TEXT PROVIDED:
Archive for musicals

Smashed and Gleeful: some notes on a tiny genre

US show-about-a-show Smash starts on Sky Atlantic this weekend. Like Glee, to which it is constantly being compared, it’s a TV series with musical numbers. But that’s the same as saying that Agatha Christie’s Poirot and 24 are both cop shows. In a world with as many musical TV shows as there are detective series or thrillers – a beautiful, shiny world that sadly only exists in my head – it would be obvious that Smash and Glee are quite distinct examples of their genre.

This shot, for example, could only have come from a Busby Berkeley show.

Film musicals don’t necessarily have clearly delineated subgenres. Instead they tend to be categorised by their star or director or choreographer: Vincente Minnelli musicals, Bob Fosse musicals, Busby Berkeley musicals. But you could also categorise them in other ways, for example:

- By degree of realism: do people just burst into song (e.g. Grease) or are they always on stage performing (e.g. 42nd Street)?

- By level of comedy vs tragedy: can you be certain that everything will work out in the end, as in all the Astaire-Rogers films; or will the climax be sad or ambiguous, as in Dancer in the Dark or Hedwig and the Angry Inch?

- By family-friendliness: Mary Poppins and Annie are at one end of this sliding scale, Rocky Horror and Cabaret at the other. You can roughly calculate this by counting up the number of children in major roles.

- By old versus new, which often makes a major difference in tone. The tropes of classic 1930s musicals and 1950s musicals are well known; more recently, there’s less homogeneity except for a tendency – like all other film genres – towards more sex and swearing.

Smash and Glee are far from polar opposites, but they occupy quite different positions in the musical oeuvre. With this in mind, I shall therefore attempt to weigh Smash and Glee against each other using my own personal totally-not-made-up-on-the-spot categorisations.

Grown-Upness: Glee is a high school show. Smash is an adult drama, albeit one set in the not-terribly-adult world of making a Broadway musical. This is the basic and important difference between them. Smash has exactly one teenage character and he’s minor and annoying; Glee, of course, is primarily made up of teens. Themes such as coming to terms with sexuality and deciding what you want to do in life, so central to Glee, are mainly absent in Smash. Smash’s characters mostly know who they are and what they want (fame, success, sex, money, everyone else losing); it’s how to get it that frustrates them.

Screen grounding items:
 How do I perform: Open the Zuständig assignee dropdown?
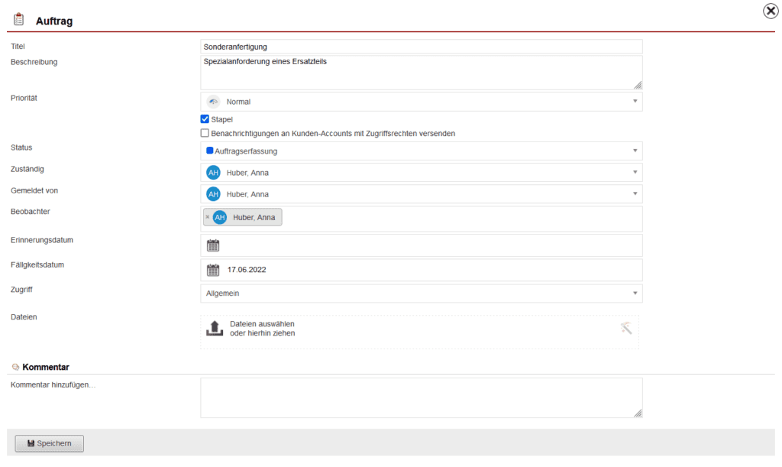636,172
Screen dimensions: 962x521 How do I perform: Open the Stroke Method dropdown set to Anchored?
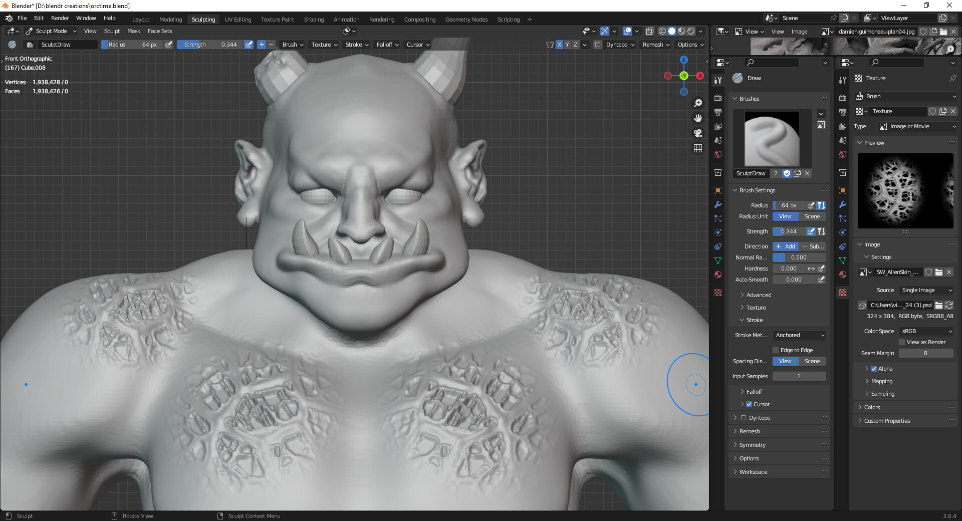click(799, 335)
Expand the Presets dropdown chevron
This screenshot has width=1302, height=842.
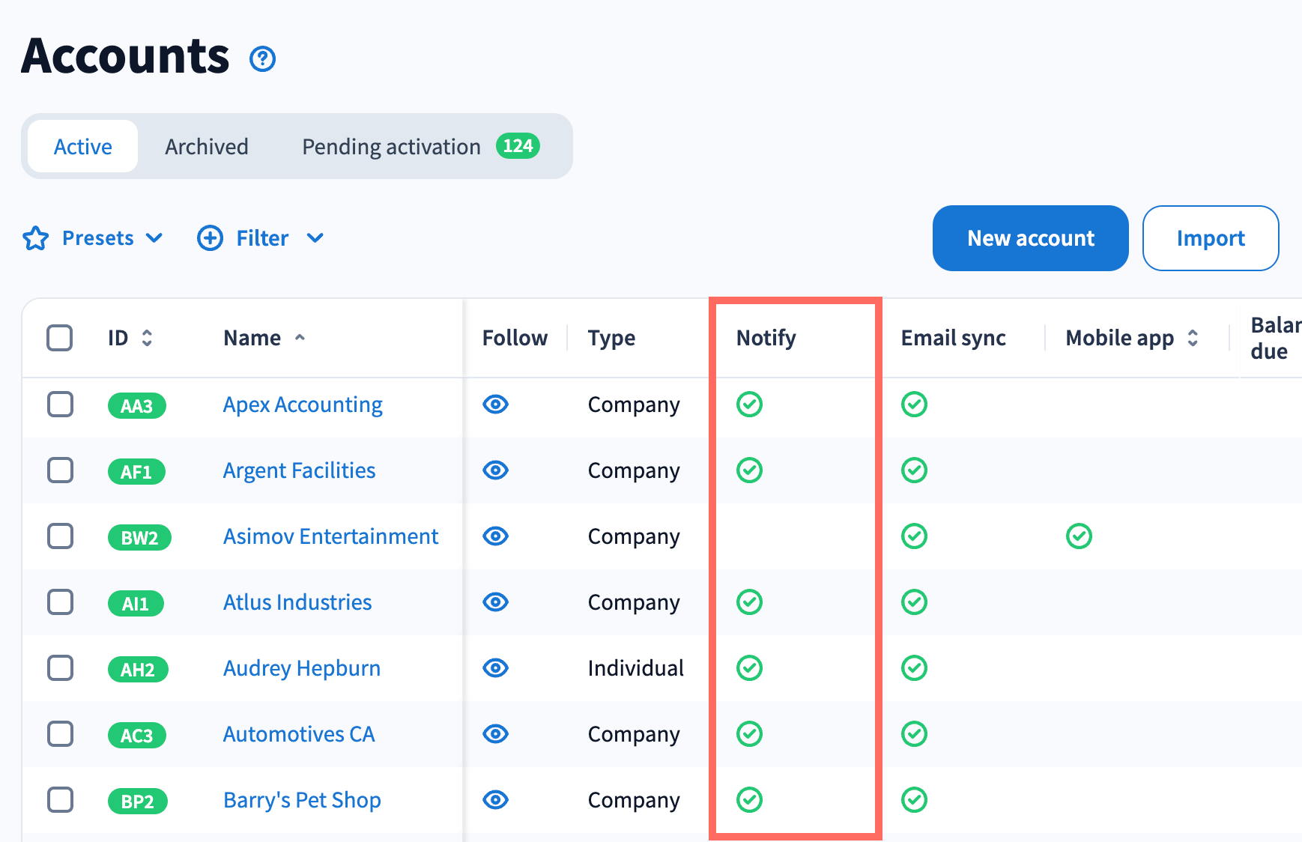pos(154,238)
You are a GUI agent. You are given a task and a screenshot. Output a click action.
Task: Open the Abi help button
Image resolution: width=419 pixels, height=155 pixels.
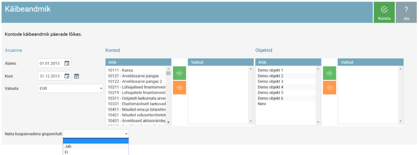click(406, 12)
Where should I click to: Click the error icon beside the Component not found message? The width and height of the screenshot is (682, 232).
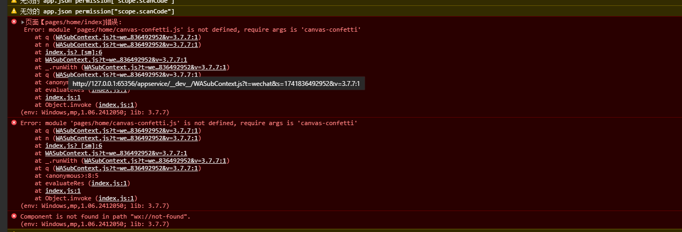(14, 216)
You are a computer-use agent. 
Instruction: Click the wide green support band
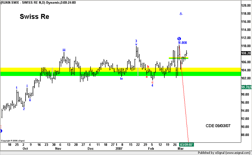coord(92,74)
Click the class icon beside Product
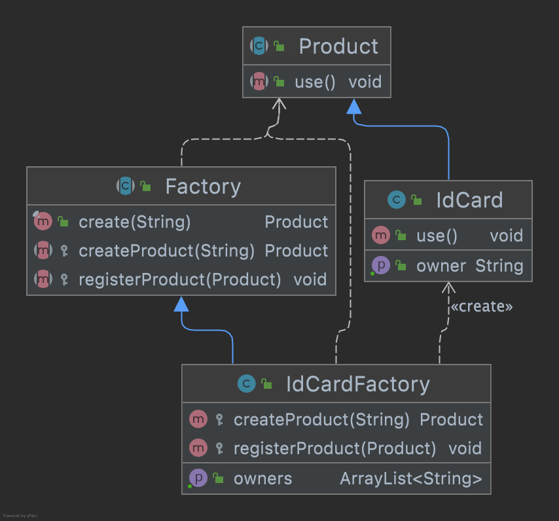This screenshot has height=521, width=559. [259, 46]
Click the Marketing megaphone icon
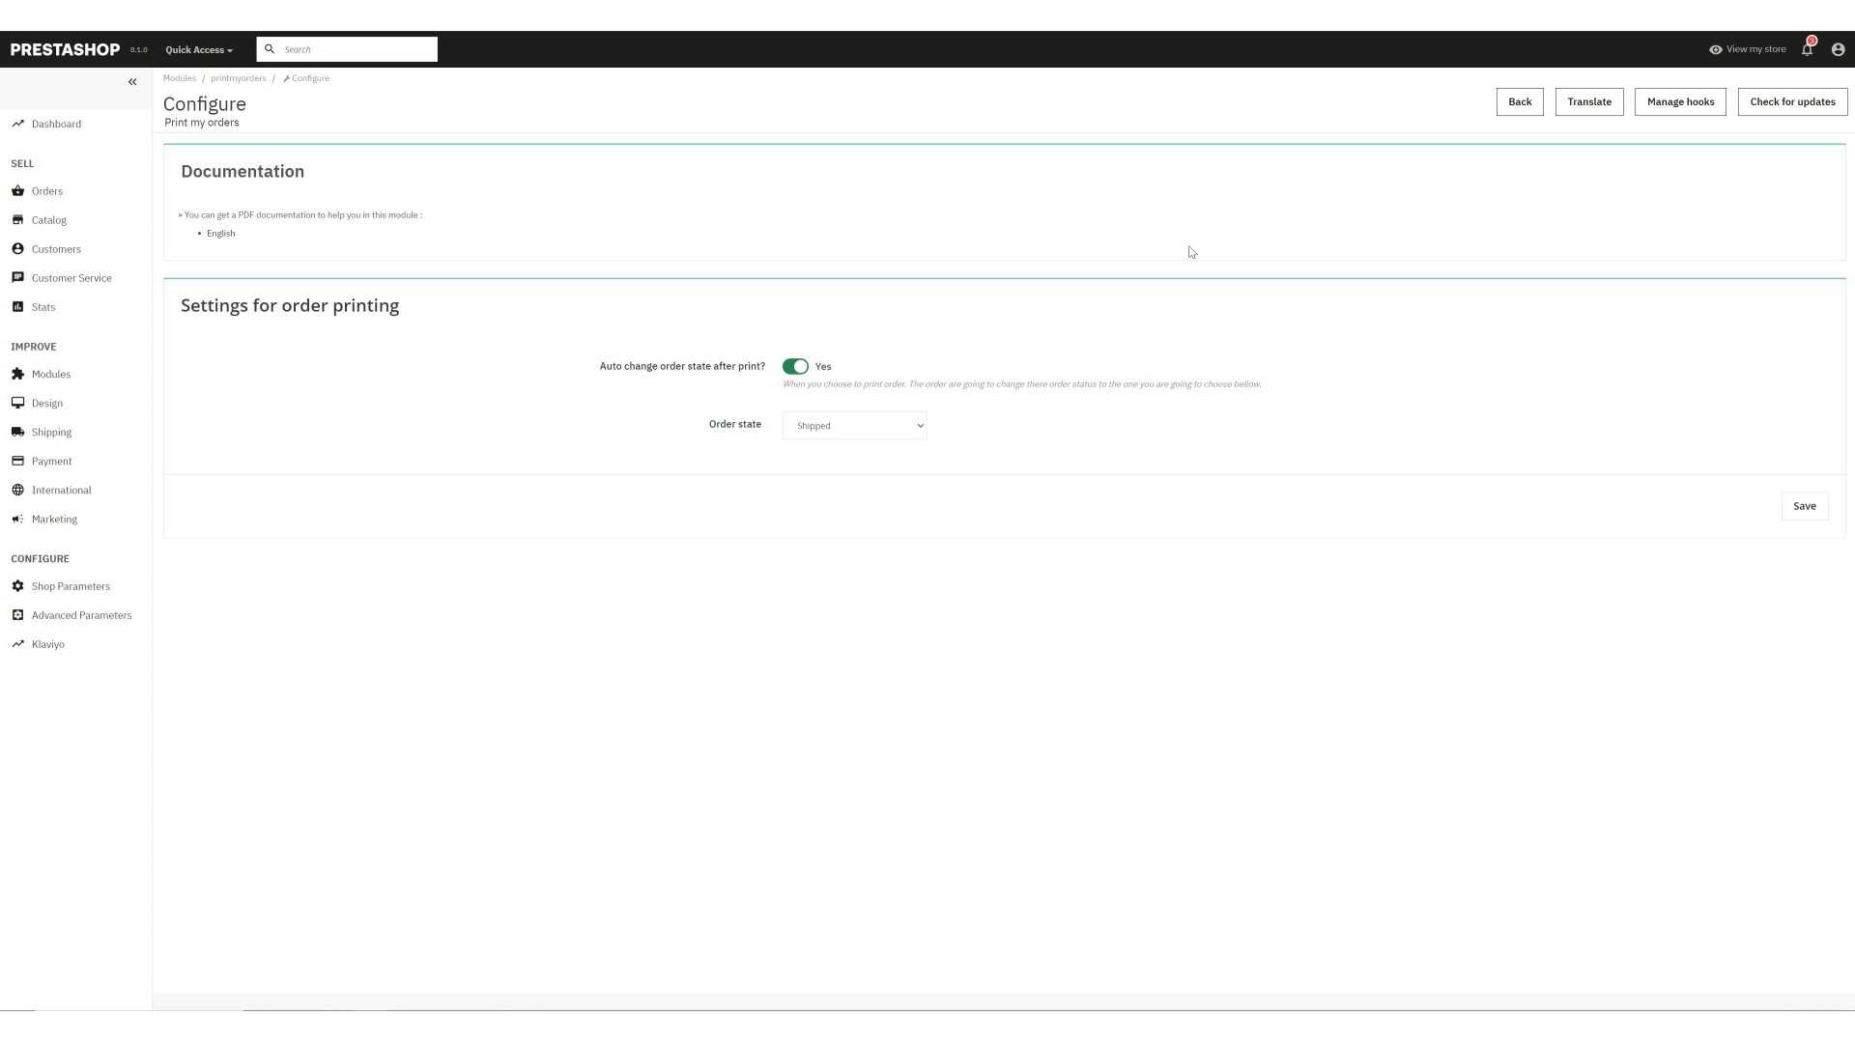 tap(17, 519)
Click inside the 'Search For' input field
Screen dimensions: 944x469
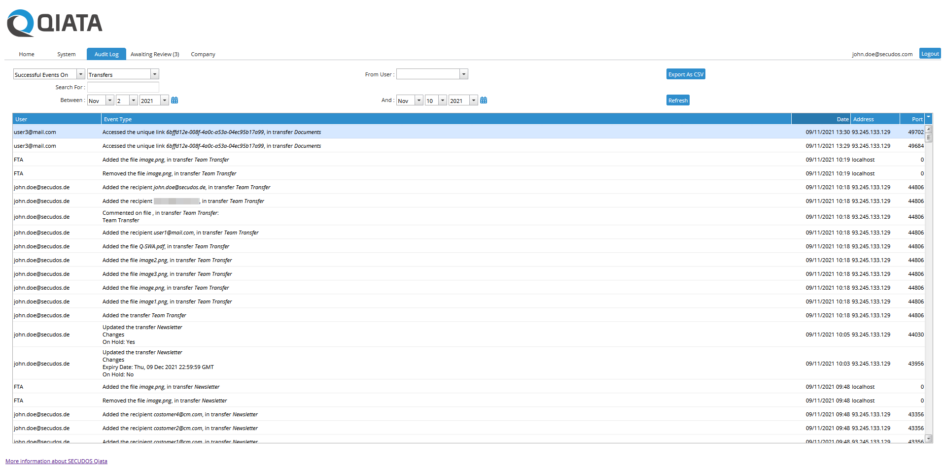(122, 87)
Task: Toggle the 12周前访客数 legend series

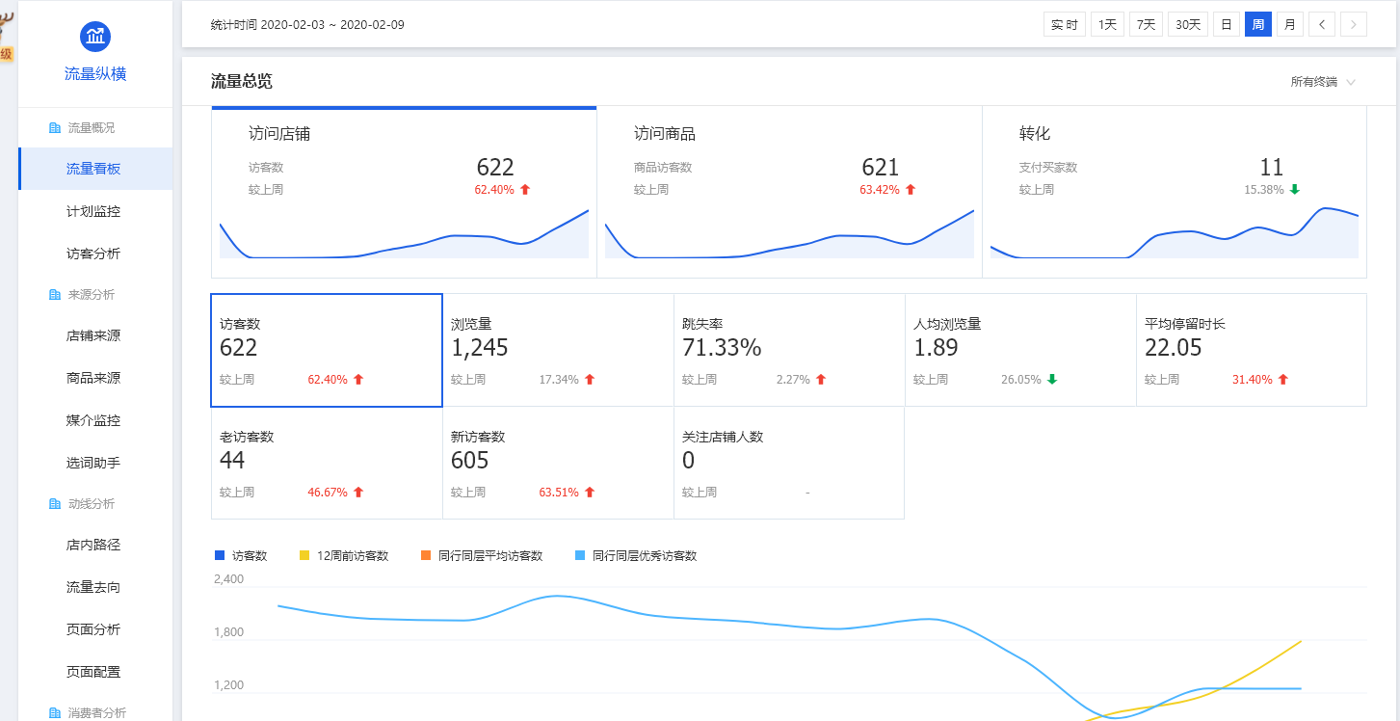Action: coord(344,555)
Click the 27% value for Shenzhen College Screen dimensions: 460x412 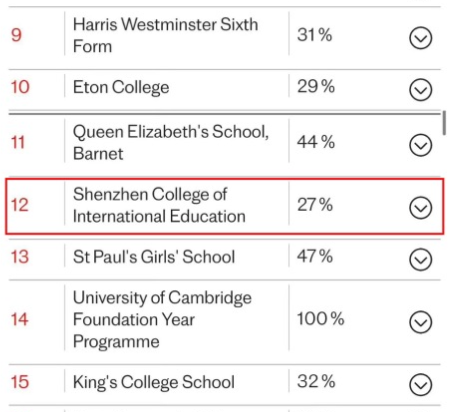[315, 204]
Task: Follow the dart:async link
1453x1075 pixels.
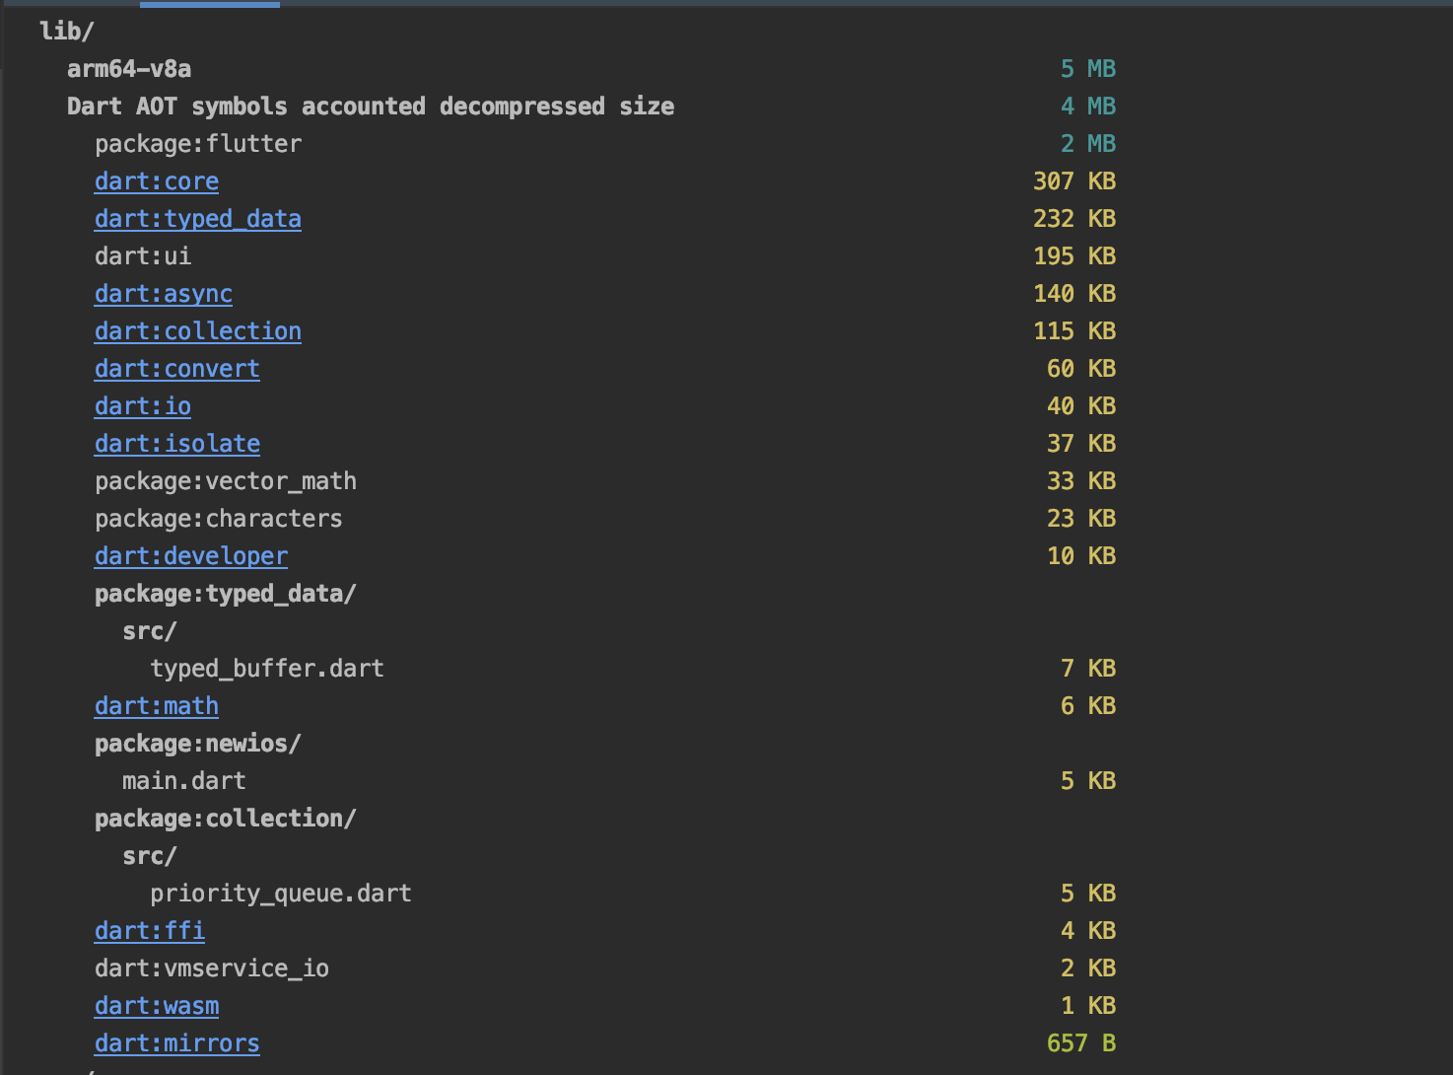Action: 163,293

DIRECTIVES:
(A) According to the text on Smash and Glee, which channel is Smash starting on?
(B) Return the passage of the text on Smash and Glee from "- By degree" up to and including "sex and swearing.".

SOLUTION LIST:
(A) Sky Atlantic

(B)
- By degree of realism: do people just burst into song (e.g. Grease) or are they always on stage performing (e.g. 42nd Street)?

- By level of comedy vs tragedy: can you be certain that everything will work out in the end, as in all the Astaire-Rogers films; or will the climax be sad or ambiguous, as in Dancer in the Dark or Hedwig and the Angry Inch?

- By family-friendliness: Mary Poppins and Annie are at one end of this sliding scale, Rocky Horror and Cabaret at the other. You can roughly calculate this by counting up the number of children in major roles.

- By old versus new, which often makes a major difference in tone. The tropes of classic 1930s musicals and 1950s musicals are well known; more recently, there’s less homogeneity except for a tendency – like all other film genres – towards more sex and swearing.